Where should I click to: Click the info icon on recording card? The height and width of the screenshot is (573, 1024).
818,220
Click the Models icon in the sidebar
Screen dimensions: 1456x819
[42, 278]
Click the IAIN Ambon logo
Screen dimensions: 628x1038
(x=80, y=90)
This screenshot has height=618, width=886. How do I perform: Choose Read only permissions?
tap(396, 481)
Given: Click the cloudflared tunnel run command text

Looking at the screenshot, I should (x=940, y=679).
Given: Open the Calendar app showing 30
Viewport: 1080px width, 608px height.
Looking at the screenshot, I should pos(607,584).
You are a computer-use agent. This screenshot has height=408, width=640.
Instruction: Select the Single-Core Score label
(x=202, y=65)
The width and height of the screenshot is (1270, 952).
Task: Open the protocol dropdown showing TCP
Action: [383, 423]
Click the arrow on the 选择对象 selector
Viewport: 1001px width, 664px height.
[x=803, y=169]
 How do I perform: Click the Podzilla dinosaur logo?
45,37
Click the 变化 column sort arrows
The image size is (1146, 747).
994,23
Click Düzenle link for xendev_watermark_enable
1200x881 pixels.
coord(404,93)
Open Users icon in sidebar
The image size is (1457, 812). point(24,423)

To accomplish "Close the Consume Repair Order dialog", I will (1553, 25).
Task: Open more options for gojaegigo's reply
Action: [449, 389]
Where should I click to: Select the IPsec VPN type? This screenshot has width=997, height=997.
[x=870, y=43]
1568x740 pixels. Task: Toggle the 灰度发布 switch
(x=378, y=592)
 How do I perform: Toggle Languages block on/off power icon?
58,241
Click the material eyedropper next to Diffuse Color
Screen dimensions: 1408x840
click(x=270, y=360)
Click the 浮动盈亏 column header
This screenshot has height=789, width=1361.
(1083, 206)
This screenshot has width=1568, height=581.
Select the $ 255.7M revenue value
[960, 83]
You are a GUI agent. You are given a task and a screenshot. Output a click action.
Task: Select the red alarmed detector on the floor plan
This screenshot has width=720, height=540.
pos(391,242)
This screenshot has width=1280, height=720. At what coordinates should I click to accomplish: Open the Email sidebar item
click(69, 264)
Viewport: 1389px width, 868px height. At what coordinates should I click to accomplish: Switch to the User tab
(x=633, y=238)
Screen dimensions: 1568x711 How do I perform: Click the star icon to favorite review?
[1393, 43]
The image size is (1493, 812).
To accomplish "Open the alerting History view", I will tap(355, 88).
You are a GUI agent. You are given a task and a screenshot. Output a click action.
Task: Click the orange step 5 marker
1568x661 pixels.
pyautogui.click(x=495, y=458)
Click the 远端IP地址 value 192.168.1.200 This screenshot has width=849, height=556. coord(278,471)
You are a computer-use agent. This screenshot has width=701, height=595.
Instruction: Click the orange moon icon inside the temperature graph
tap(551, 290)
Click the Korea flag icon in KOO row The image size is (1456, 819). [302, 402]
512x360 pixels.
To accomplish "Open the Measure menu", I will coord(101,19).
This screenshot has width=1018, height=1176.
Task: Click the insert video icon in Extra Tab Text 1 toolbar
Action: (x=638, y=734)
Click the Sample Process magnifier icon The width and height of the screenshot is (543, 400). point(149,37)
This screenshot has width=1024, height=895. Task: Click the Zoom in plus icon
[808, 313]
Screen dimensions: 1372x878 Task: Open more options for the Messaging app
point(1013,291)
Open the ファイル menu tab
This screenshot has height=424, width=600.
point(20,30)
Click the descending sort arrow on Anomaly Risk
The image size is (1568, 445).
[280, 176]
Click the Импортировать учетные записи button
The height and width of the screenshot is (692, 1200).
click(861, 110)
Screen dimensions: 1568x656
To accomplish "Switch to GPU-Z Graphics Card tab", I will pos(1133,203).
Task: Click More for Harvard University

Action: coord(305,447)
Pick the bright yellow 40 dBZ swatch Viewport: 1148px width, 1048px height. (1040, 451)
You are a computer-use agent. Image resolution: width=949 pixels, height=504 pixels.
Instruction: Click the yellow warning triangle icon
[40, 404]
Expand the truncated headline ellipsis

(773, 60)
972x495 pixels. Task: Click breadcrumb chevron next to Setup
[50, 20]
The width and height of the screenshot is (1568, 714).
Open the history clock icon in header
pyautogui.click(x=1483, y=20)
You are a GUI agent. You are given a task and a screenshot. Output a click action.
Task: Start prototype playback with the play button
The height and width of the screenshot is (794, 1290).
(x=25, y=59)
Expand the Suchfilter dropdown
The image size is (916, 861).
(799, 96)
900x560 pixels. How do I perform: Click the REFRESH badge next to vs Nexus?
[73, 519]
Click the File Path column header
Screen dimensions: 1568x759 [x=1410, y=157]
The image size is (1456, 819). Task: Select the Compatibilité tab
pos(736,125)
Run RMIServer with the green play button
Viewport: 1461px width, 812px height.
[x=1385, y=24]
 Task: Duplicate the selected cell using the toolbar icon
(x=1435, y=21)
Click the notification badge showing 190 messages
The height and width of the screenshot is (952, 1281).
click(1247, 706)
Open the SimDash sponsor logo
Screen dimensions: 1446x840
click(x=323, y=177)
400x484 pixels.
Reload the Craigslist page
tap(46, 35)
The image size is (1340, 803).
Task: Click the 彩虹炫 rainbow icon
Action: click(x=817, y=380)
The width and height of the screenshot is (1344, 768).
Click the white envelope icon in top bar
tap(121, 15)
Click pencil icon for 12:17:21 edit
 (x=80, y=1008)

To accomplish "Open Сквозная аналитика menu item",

***

* [WHAT IS NEEDED]:
Could you rewrite all the items above, swapping every "How do I perform" for "What should I do to" and leaving everything else unchanged?

* [FINISHED TASK]:
Where should I click to: Click the info icon on recording card? The height and width of the screenshot is (573, 1024).
818,220
Click the Models icon in the sidebar
Screen dimensions: 1456x819
[42, 278]
Click the IAIN Ambon logo
Screen dimensions: 628x1038
(x=80, y=90)
This screenshot has height=618, width=886. What should I do to: Choose Read only permissions?
tap(396, 481)
Given: Click the cloudflared tunnel run command text

Looking at the screenshot, I should (x=940, y=679).
Given: Open the Calendar app showing 30
Viewport: 1080px width, 608px height.
Looking at the screenshot, I should pos(607,584).
You are a computer-use agent. This screenshot has height=408, width=640.
Instruction: Select the Single-Core Score label
(x=202, y=65)
The width and height of the screenshot is (1270, 952).
Task: Open the protocol dropdown showing TCP
Action: [383, 423]
Click the arrow on the 选择对象 selector
Viewport: 1001px width, 664px height.
[x=803, y=169]
 What should I do to: Click the Podzilla dinosaur logo?
45,37
Click the 变化 column sort arrows
The image size is (1146, 747).
994,23
Click Düzenle link for xendev_watermark_enable
1200x881 pixels.
coord(404,93)
Open Users icon in sidebar
The image size is (1457, 812). point(24,423)

To accomplish "Close the Consume Repair Order dialog", I will (1553, 25).
Task: Open more options for gojaegigo's reply
Action: [449, 389]
Where should I click to: Select the IPsec VPN type? This screenshot has width=997, height=997.
[x=870, y=43]
1568x740 pixels. Task: Toggle the 灰度发布 switch
(x=378, y=592)
 What should I do to: Toggle Languages block on/off power icon?
58,241
Click the material eyedropper next to Diffuse Color
Screen dimensions: 1408x840
click(x=270, y=360)
Click the 浮动盈亏 column header
This screenshot has height=789, width=1361.
(1083, 206)
This screenshot has width=1568, height=581.
Select the $ 255.7M revenue value
[960, 83]
You are a GUI agent. You are given a task and a screenshot. Output a click action.
Task: Select the red alarmed detector on the floor plan
This screenshot has width=720, height=540.
pos(391,242)
This screenshot has width=1280, height=720. At what coordinates should I click to accomplish: Open the Email sidebar item
click(69, 264)
Viewport: 1389px width, 868px height. At what coordinates should I click to accomplish: Switch to the User tab
(x=633, y=238)
Screen dimensions: 1568x711 What should I do to: Click the star icon to favorite review?
[1393, 43]
The image size is (1493, 812).
To accomplish "Open the alerting History view", I will tap(355, 88).
You are a GUI agent. You are given a task and a screenshot. Output a click action.
Task: Click the orange step 5 marker
1568x661 pixels.
pyautogui.click(x=495, y=458)
Click the 远端IP地址 value 192.168.1.200 This screenshot has width=849, height=556. coord(278,471)
You are a computer-use agent. This screenshot has width=701, height=595.
Instruction: Click the orange moon icon inside the temperature graph
tap(551, 290)
Click the Korea flag icon in KOO row The image size is (1456, 819). [302, 402]
512x360 pixels.
To accomplish "Open the Measure menu", I will coord(101,19).
This screenshot has width=1018, height=1176.
Task: Click the insert video icon in Extra Tab Text 1 toolbar
Action: (x=638, y=734)
Click the Sample Process magnifier icon The width and height of the screenshot is (543, 400). point(149,37)
This screenshot has width=1024, height=895. Task: Click the Zoom in plus icon
[808, 313]
Screen dimensions: 1372x878 Task: Open more options for the Messaging app
point(1013,291)
Open the ファイル menu tab
This screenshot has height=424, width=600.
point(20,30)
Click the descending sort arrow on Anomaly Risk
The image size is (1568, 445).
[280, 176]
Click the Импортировать учетные записи button
The height and width of the screenshot is (692, 1200).
click(861, 110)
Screen dimensions: 1568x656
To accomplish "Switch to GPU-Z Graphics Card tab", I will pos(1133,203).
Task: Click More for Harvard University

Action: coord(305,447)
Pick the bright yellow 40 dBZ swatch Viewport: 1148px width, 1048px height. (1040, 451)
You are a computer-use agent. Image resolution: width=949 pixels, height=504 pixels.
Instruction: Click the yellow warning triangle icon
[40, 404]
Expand the truncated headline ellipsis

(773, 60)
972x495 pixels. Task: Click breadcrumb chevron next to Setup
[50, 20]
The width and height of the screenshot is (1568, 714).
Open the history clock icon in header
pyautogui.click(x=1483, y=20)
You are a GUI agent. You are given a task and a screenshot. Output a click action.
Task: Start prototype playback with the play button
The height and width of the screenshot is (794, 1290).
(x=25, y=59)
Expand the Suchfilter dropdown
The image size is (916, 861).
(799, 96)
900x560 pixels. What should I do to: Click the REFRESH badge next to vs Nexus?
[73, 519]
Click the File Path column header
Screen dimensions: 1568x759 [x=1410, y=157]
The image size is (1456, 819). Task: Select the Compatibilité tab
pos(736,125)
Run RMIServer with the green play button
Viewport: 1461px width, 812px height.
[x=1385, y=24]
 Task: Duplicate the selected cell using the toolbar icon
(x=1435, y=21)
Click the notification badge showing 190 messages
The height and width of the screenshot is (952, 1281).
click(1247, 706)
Open the SimDash sponsor logo
Screen dimensions: 1446x840
click(x=323, y=177)
400x484 pixels.
Reload the Craigslist page
tap(46, 35)
The image size is (1340, 803).
Task: Click the 彩虹炫 rainbow icon
Action: click(x=817, y=380)
The width and height of the screenshot is (1344, 768).
Click the white envelope icon in top bar
tap(121, 15)
Click pencil icon for 12:17:21 edit
 (x=80, y=1008)

To accomplish "Open Сквозная аналитика menu item",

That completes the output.